| Problem description |
Search the entries below. Return every line that has "agent" in it.

| Source material |
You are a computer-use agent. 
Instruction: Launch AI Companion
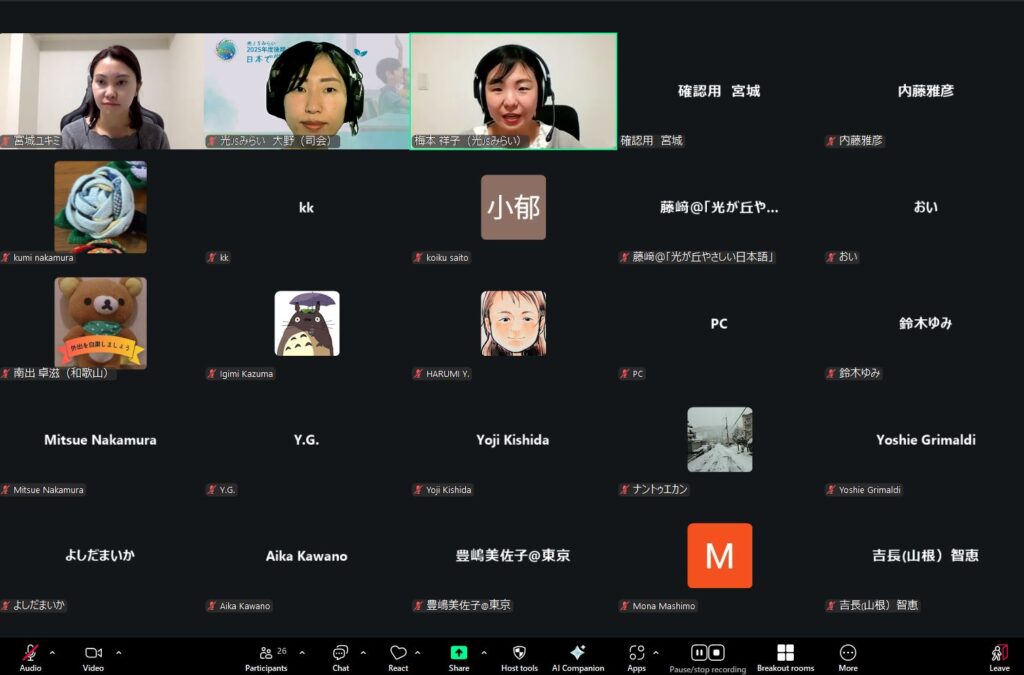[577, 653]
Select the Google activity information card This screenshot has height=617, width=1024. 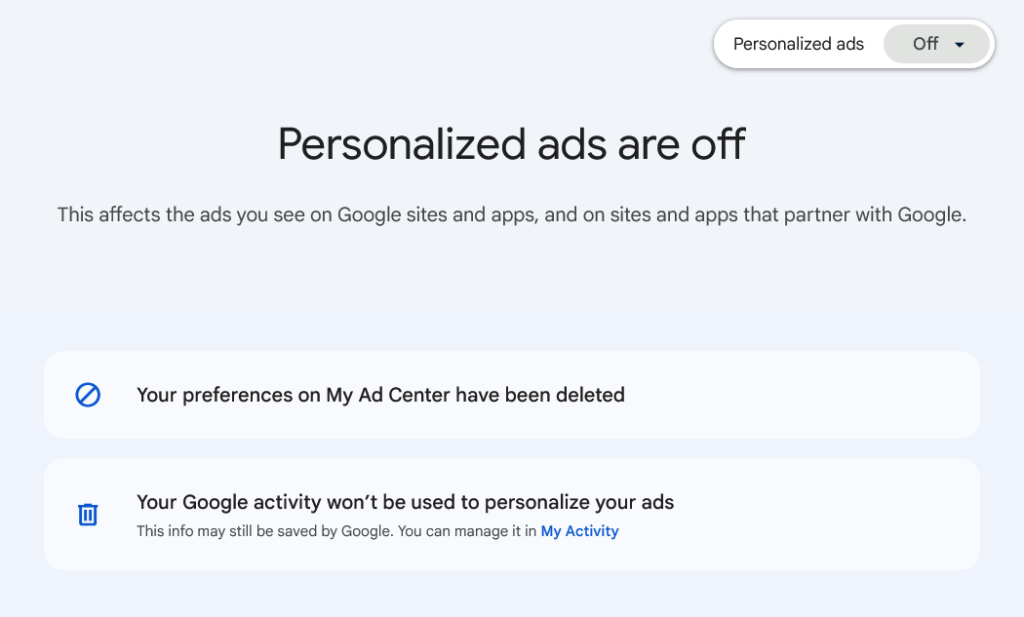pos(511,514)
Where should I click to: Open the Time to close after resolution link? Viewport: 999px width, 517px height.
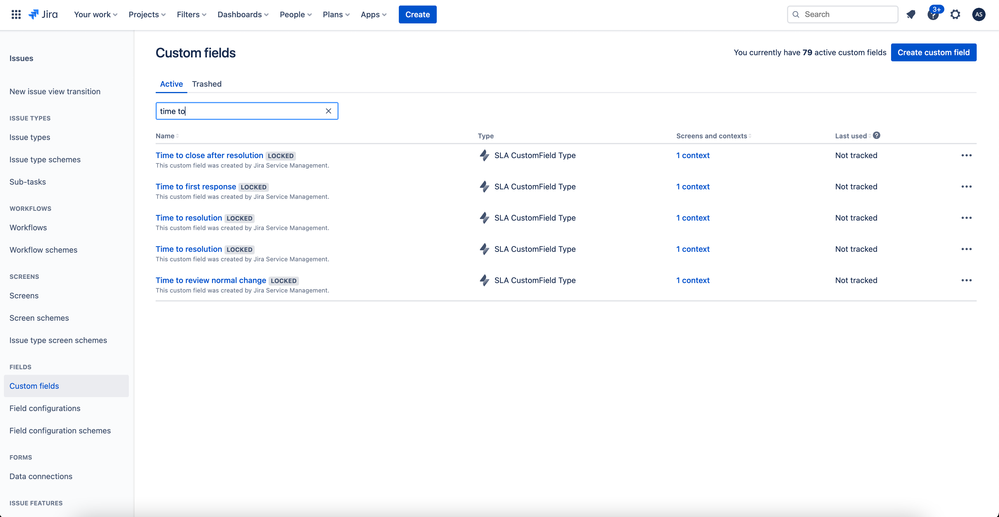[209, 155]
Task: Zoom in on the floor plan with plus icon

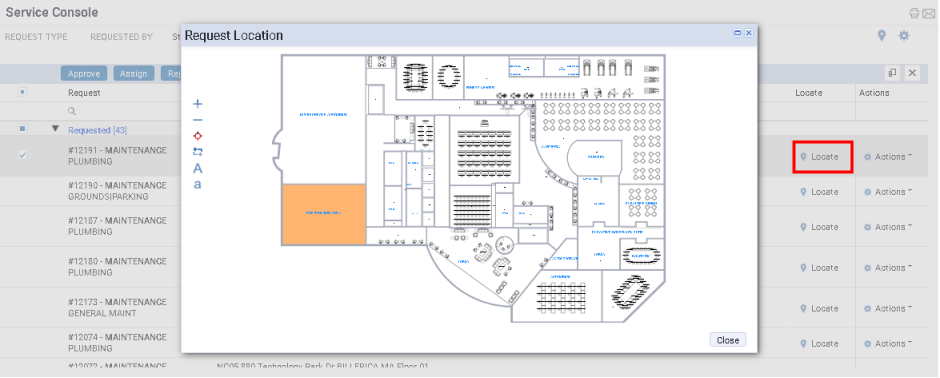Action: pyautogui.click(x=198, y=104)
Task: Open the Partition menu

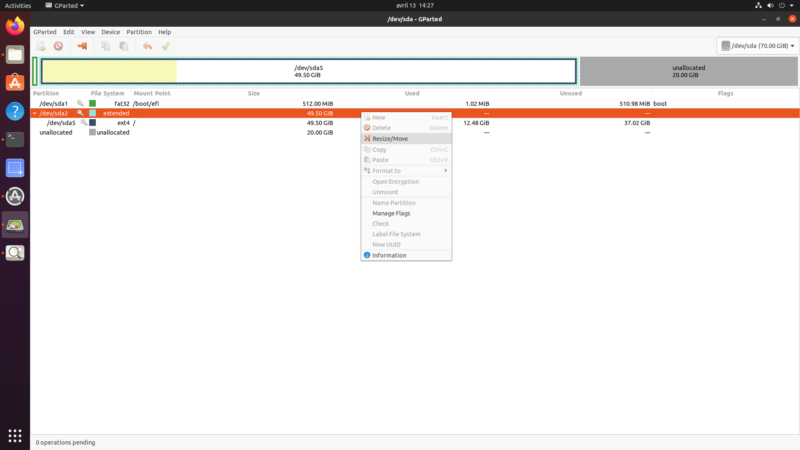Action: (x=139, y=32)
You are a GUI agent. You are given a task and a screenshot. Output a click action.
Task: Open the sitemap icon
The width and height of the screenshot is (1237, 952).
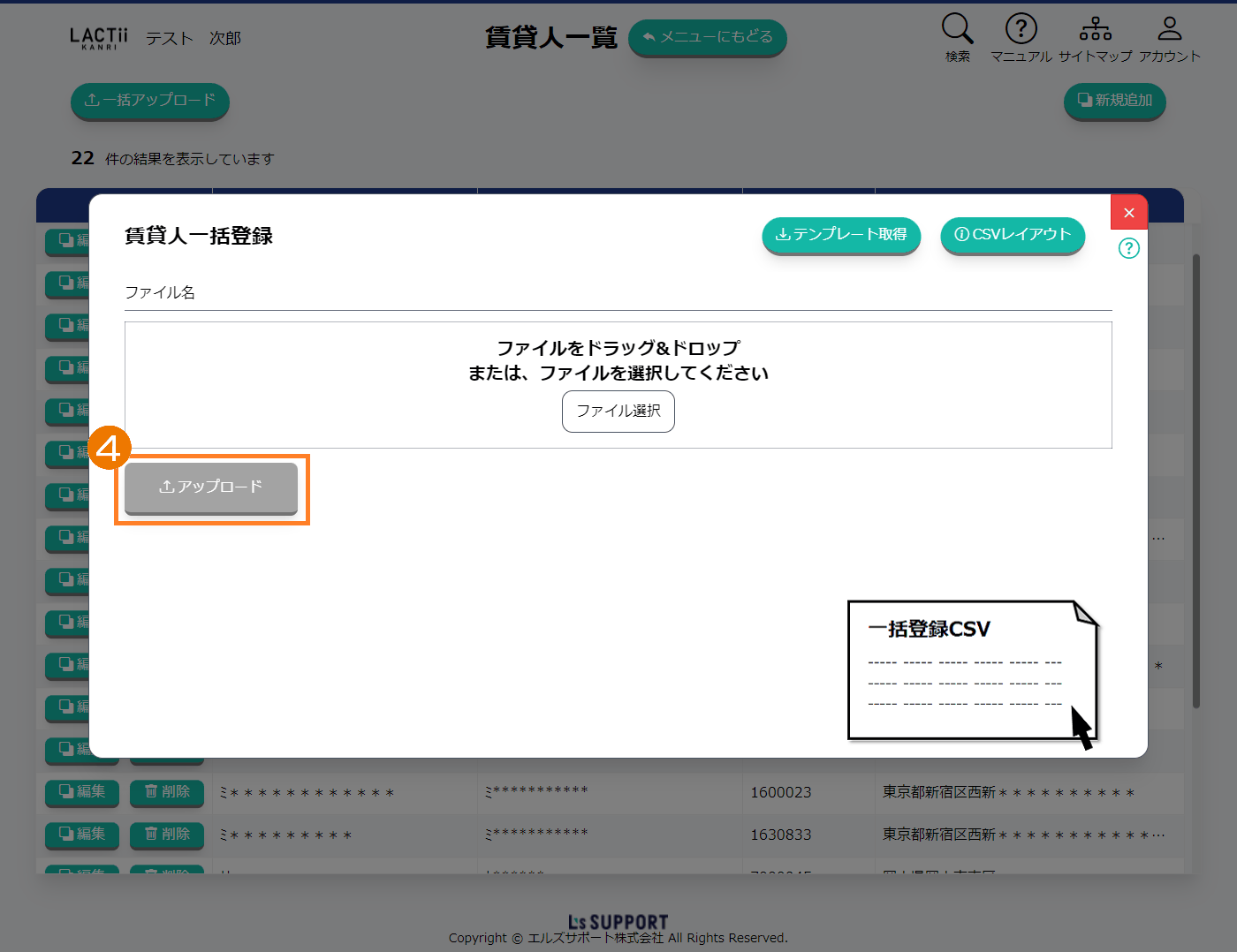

| Task answer |
You are a computer-use agent. 
You are a GUI agent. You are given a task and a screenshot. Output a click action.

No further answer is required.